I see a therapist whenever I need to, and she has been really helpful to me. I too was slightly worried about being judged for my religion when I first started looking for help, but here’s what I did: I looked online and found a local specialist who’s Chinese and who comes from a culture that isn’t dominated by white American Protestantism. At our first session, I asked her if she’d mind telling me what her religious upbringing was – not “What’s your religion?”, mind you, but what her parents raised her to be – and it turned out to be a combination of Buddhism and Chinese folk religion. Well that worked out just great, because she also knew what it was like to feel marginalized by our predominantly Christian culture (perhaps even more so than I). I therefore didn’t have to worry about her judging me for my faith, because to her it was just another animist/polytheist religion like the one she’d grown up with. The idea of believing in many Gods or interacting with Them personally was not unusual to her at all. So if you feel that you’d like to start seeing a therapist, I’d encourage you to look for someone who comes from a similar cultural background.
Again, just because someone is a polytheist doesn’t mean I have to accept everything they claim to experience as being true. I hear all kinds of things that make me go, “Nope, not believing that!” (And you know what? We have every right to be skeptical about each other’s experiences; it would just help if we could all be a little more politic about it.

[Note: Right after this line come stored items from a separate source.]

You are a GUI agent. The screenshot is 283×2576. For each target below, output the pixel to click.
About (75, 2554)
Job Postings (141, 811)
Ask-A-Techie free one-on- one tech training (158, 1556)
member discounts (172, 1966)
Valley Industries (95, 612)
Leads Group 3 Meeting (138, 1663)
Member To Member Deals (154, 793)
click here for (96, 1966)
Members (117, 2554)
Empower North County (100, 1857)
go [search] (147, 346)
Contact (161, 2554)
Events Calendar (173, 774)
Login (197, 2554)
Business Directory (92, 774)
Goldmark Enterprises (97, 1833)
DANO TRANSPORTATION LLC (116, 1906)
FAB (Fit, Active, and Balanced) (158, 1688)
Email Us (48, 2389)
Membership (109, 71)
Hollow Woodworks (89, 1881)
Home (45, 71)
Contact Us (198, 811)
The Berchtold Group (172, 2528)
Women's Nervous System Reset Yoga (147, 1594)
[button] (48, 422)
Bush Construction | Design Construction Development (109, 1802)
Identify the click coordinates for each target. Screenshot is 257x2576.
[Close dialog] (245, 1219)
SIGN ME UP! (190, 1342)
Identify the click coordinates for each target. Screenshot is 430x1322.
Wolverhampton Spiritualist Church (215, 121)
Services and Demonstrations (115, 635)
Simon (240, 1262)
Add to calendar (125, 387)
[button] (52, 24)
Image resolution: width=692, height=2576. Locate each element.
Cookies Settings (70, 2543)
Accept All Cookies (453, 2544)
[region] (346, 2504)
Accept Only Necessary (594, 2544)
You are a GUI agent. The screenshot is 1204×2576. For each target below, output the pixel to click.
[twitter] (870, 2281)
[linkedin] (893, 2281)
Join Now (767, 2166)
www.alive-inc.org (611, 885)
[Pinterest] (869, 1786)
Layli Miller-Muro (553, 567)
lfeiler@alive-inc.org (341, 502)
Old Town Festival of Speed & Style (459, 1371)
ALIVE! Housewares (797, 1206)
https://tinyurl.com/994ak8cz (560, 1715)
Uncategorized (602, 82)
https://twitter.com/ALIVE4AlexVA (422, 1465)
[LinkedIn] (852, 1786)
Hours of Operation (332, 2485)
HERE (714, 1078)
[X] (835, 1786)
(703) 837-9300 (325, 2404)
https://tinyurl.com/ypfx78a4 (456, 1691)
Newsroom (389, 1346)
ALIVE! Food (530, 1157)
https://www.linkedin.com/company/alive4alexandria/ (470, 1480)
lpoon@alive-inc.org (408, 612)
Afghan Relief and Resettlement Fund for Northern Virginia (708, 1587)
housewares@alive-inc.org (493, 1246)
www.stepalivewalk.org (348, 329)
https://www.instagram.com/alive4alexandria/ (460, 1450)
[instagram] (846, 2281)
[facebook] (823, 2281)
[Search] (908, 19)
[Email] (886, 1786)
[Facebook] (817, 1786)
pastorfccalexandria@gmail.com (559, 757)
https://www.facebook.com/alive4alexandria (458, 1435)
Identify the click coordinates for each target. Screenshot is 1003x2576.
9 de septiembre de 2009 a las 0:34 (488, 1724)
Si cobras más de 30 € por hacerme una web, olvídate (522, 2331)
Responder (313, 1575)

There’s a difference between being skeptical of something and being a completely dismissive prick.) But every now and again, I hear a truly disturbing claim that I don’t want to believe…but which appears to have had observable traumatic consequences. We need to get past arguing whether such claims are objectively real or delusional; we need to cut right through the bull and right to the bone. The real issue here is whether people who are suffering from such horrors are seeking and/or getting the proper medical and therapeutic help they need. And a big part of that problem has to do with how we as Pagans treat such people. We need to do the responsible thing and treat their problems seriously, and we need to encourage them to seek proper help. Dismissing their problems as fantasy and treating their need for mental help as a moral weakness isn’t just foolish and irresponsible; it’s also purely and simply evil.
(In my belief, it’s exactly what
Apophis wants us to do to each other in this case…It’s just one more thing the Backward Face uses to try and engineer the dissolution of every human soul. I say we put that son of a bitch back in its proper place and start getting right with Ma’at when it comes to how we treat our brothers and sisters in the Gods. How about you?)